Instructions for the task |
Please output every line of the data below as a numbered list, leaving out any blank lines.

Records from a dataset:
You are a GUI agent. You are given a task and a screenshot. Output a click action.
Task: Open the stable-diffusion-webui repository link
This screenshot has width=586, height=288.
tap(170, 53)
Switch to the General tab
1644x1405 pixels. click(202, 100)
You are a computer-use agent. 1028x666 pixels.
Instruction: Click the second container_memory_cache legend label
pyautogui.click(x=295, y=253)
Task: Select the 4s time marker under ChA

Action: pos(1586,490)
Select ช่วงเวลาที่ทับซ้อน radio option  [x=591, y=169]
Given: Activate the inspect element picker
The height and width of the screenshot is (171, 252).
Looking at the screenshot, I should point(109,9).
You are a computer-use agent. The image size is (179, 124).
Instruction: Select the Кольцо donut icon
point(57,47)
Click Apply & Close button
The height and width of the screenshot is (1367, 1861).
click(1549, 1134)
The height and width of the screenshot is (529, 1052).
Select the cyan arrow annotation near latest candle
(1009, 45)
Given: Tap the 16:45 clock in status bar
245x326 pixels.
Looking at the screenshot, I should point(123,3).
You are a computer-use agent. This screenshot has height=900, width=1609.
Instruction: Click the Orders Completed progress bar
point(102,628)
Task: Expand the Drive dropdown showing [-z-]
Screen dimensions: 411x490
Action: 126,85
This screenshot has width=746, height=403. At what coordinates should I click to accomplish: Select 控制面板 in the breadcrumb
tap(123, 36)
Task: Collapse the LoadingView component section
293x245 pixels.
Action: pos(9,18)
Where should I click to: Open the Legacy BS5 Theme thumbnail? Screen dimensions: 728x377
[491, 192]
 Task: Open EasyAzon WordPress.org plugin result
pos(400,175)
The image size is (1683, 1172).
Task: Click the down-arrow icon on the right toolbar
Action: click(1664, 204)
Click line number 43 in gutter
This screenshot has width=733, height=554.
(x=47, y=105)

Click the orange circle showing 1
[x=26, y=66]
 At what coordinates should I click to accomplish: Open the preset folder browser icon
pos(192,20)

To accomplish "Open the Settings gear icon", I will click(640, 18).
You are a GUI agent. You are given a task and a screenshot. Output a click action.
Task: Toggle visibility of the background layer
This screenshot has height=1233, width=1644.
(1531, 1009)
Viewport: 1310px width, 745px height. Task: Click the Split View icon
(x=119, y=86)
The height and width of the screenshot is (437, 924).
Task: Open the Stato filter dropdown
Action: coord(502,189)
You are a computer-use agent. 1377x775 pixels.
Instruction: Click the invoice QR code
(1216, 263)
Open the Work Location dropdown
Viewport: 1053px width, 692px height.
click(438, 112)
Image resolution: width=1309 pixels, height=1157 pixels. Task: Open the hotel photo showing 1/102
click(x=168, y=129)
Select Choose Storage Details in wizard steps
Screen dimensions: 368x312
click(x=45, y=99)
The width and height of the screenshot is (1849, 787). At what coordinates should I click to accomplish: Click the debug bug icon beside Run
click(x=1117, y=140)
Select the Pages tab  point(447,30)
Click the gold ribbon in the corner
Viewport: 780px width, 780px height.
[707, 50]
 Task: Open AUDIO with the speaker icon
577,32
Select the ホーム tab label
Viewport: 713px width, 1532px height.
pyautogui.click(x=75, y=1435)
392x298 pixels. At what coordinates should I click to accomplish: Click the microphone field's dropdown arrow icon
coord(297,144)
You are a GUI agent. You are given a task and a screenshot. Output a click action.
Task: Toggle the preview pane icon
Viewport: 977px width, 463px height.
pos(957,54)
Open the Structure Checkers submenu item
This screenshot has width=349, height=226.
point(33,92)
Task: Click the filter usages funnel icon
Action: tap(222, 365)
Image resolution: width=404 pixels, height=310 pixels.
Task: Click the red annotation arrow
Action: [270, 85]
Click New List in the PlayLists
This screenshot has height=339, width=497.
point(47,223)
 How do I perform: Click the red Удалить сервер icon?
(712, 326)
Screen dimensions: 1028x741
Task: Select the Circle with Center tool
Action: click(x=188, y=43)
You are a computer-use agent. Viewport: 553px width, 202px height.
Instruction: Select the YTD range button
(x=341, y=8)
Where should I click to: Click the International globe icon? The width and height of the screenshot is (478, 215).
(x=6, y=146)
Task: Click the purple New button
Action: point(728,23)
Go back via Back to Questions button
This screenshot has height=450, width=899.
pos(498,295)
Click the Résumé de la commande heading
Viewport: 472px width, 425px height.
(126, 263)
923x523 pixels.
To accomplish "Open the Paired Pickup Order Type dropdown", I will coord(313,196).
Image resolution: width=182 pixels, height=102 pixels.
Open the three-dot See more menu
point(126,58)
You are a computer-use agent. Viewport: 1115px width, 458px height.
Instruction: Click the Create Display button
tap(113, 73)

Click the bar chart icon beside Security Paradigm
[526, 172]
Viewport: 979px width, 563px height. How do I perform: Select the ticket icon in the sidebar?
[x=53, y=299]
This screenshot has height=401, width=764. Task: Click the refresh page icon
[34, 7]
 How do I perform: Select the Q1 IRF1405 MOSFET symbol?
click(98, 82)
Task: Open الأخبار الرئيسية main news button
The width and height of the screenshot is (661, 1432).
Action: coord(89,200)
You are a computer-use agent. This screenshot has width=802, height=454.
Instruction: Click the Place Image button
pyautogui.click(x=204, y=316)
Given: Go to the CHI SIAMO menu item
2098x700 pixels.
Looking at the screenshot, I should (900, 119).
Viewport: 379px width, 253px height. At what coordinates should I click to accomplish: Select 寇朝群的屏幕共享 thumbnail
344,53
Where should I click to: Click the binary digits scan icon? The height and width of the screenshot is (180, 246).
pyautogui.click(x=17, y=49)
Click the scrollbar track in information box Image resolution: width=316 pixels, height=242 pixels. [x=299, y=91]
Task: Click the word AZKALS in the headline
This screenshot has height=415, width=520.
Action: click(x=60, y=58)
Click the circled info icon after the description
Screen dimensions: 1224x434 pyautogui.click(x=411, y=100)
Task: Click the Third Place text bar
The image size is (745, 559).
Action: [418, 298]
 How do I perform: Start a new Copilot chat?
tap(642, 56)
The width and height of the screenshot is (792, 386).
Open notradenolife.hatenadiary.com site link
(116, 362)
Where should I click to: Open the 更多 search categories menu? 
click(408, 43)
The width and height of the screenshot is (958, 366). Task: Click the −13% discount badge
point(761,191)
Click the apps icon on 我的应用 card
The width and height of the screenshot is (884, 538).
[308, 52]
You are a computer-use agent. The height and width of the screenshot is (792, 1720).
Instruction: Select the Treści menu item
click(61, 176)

Result for this task |
1. You are a GUI agent. You are given a task and a screenshot. Output a click action.
2. Task: Open the stable-diffusion-webui repository link
3. This screenshot has width=586, height=288.
4. tap(170, 53)
5. Switch to the General tab
6. 1644x1405 pixels. click(202, 100)
7. You are a computer-use agent. 1028x666 pixels.
8. Instruction: Click the second container_memory_cache legend label
9. pyautogui.click(x=295, y=253)
10. Task: Select the 4s time marker under ChA
11. Action: pos(1586,490)
12. Select ช่วงเวลาที่ทับซ้อน radio option  [x=591, y=169]
13. Given: Activate the inspect element picker
14. The height and width of the screenshot is (171, 252).
15. Looking at the screenshot, I should point(109,9).
16. You are a computer-use agent. The image size is (179, 124).
17. Instruction: Select the Кольцо donut icon
18. point(57,47)
19. Click Apply & Close button
20. The height and width of the screenshot is (1367, 1861).
21. click(1549, 1134)
22. The height and width of the screenshot is (529, 1052).
23. Select the cyan arrow annotation near latest candle
24. (1009, 45)
25. Given: Tap the 16:45 clock in status bar
26. 245x326 pixels.
27. Looking at the screenshot, I should point(123,3).
28. You are a computer-use agent. This screenshot has height=900, width=1609.
29. Instruction: Click the Orders Completed progress bar
30. point(102,628)
31. Task: Expand the Drive dropdown showing [-z-]
32. Screen dimensions: 411x490
33. Action: 126,85
34. This screenshot has width=746, height=403. At what coordinates should I click to accomplish: Select 控制面板 in the breadcrumb
35. tap(123, 36)
36. Task: Collapse the LoadingView component section
37. 293x245 pixels.
38. Action: pos(9,18)
39. Where should I click to: Open the Legacy BS5 Theme thumbnail? Screen dimensions: 728x377
40. [491, 192]
41.  Task: Open EasyAzon WordPress.org plugin result
42. pos(400,175)
43. The image size is (1683, 1172).
44. Task: Click the down-arrow icon on the right toolbar
45. Action: click(1664, 204)
46. Click line number 43 in gutter
47. This screenshot has width=733, height=554.
48. (x=47, y=105)
49. Click the orange circle showing 1
50. [x=26, y=66]
51.  At what coordinates should I click to accomplish: Open the preset folder browser icon
52. pos(192,20)
53. To accomplish "Open the Settings gear icon", I will click(640, 18).
54. You are a GUI agent. You are given a task and a screenshot. Output a click action.
55. Task: Toggle visibility of the background layer
56. This screenshot has height=1233, width=1644.
57. (1531, 1009)
58. Viewport: 1310px width, 745px height. Task: Click the Split View icon
59. (x=119, y=86)
60. The height and width of the screenshot is (437, 924).
61. Task: Open the Stato filter dropdown
62. Action: coord(502,189)
63. You are a computer-use agent. 1377x775 pixels.
64. Instruction: Click the invoice QR code
65. (1216, 263)
66. Open the Work Location dropdown
67. Viewport: 1053px width, 692px height.
68. click(438, 112)
69. Image resolution: width=1309 pixels, height=1157 pixels. Task: Open the hotel photo showing 1/102
70. click(x=168, y=129)
71. Select Choose Storage Details in wizard steps
72. Screen dimensions: 368x312
73. click(x=45, y=99)
74. The width and height of the screenshot is (1849, 787). At what coordinates should I click to accomplish: Click the debug bug icon beside Run
75. click(x=1117, y=140)
76. Select the Pages tab  point(447,30)
77. Click the gold ribbon in the corner
78. Viewport: 780px width, 780px height.
79. [707, 50]
80.  Task: Open AUDIO with the speaker icon
81. 577,32
82. Select the ホーム tab label
83. Viewport: 713px width, 1532px height.
84. pyautogui.click(x=75, y=1435)
85. 392x298 pixels. At what coordinates should I click to accomplish: Click the microphone field's dropdown arrow icon
86. coord(297,144)
87. You are a GUI agent. You are given a task and a screenshot. Output a click action.
88. Task: Toggle the preview pane icon
89. Viewport: 977px width, 463px height.
90. pos(957,54)
91. Open the Structure Checkers submenu item
92. This screenshot has width=349, height=226.
93. point(33,92)
94. Task: Click the filter usages funnel icon
95. Action: tap(222, 365)
96. Image resolution: width=404 pixels, height=310 pixels.
97. Task: Click the red annotation arrow
98. Action: [270, 85]
99. Click New List in the PlayLists
100. This screenshot has height=339, width=497.
101. point(47,223)
102.  How do I perform: Click the red Удалить сервер icon?
103. (712, 326)
104. Screen dimensions: 1028x741
105. Task: Select the Circle with Center tool
106. Action: click(x=188, y=43)
107. You are a computer-use agent. Viewport: 553px width, 202px height.
108. Instruction: Select the YTD range button
109. (x=341, y=8)
110. Where should I click to: Click the International globe icon? The width and height of the screenshot is (478, 215).
111. (x=6, y=146)
112. Task: Click the purple New button
113. Action: point(728,23)
114. Go back via Back to Questions button
115. This screenshot has height=450, width=899.
116. pos(498,295)
117. Click the Résumé de la commande heading
118. Viewport: 472px width, 425px height.
119. (126, 263)
120. 923x523 pixels.
121. To accomplish "Open the Paired Pickup Order Type dropdown", I will coord(313,196).
122. Image resolution: width=182 pixels, height=102 pixels.
123. Open the three-dot See more menu
124. point(126,58)
125. You are a computer-use agent. Viewport: 1115px width, 458px height.
126. Instruction: Click the Create Display button
127. tap(113, 73)
128. Click the bar chart icon beside Security Paradigm
129. [526, 172]
130. Viewport: 979px width, 563px height. How do I perform: Select the ticket icon in the sidebar?
131. [x=53, y=299]
132. This screenshot has height=401, width=764. Task: Click the refresh page icon
133. [34, 7]
134.  How do I perform: Select the Q1 IRF1405 MOSFET symbol?
135. click(98, 82)
136. Task: Open الأخبار الرئيسية main news button
137. The width and height of the screenshot is (661, 1432).
138. Action: coord(89,200)
139. You are a computer-use agent. This screenshot has width=802, height=454.
140. Instruction: Click the Place Image button
141. pyautogui.click(x=204, y=316)
142. Given: Go to the CHI SIAMO menu item
143. 2098x700 pixels.
144. Looking at the screenshot, I should (900, 119).
145. Viewport: 379px width, 253px height. At what coordinates should I click to accomplish: Select 寇朝群的屏幕共享 thumbnail
146. 344,53
147. Where should I click to: Click the binary digits scan icon? The height and width of the screenshot is (180, 246).
148. pyautogui.click(x=17, y=49)
149. Click the scrollbar track in information box Image resolution: width=316 pixels, height=242 pixels. [x=299, y=91]
150. Task: Click the word AZKALS in the headline
151. This screenshot has height=415, width=520.
152. Action: click(x=60, y=58)
153. Click the circled info icon after the description
154. Screen dimensions: 1224x434 pyautogui.click(x=411, y=100)
155. Task: Click the Third Place text bar
156. The image size is (745, 559).
157. Action: [418, 298]
158.  How do I perform: Start a new Copilot chat?
159. tap(642, 56)
160. The width and height of the screenshot is (792, 386).
161. Open notradenolife.hatenadiary.com site link
162. (116, 362)
163. Where should I click to: Open the 更多 search categories menu? 
164. click(408, 43)
165. The width and height of the screenshot is (958, 366). Task: Click the −13% discount badge
166. point(761,191)
167. Click the apps icon on 我的应用 card
168. The width and height of the screenshot is (884, 538).
169. [308, 52]
170. You are a computer-use agent. The height and width of the screenshot is (792, 1720).
171. Instruction: Select the Treści menu item
172. click(61, 176)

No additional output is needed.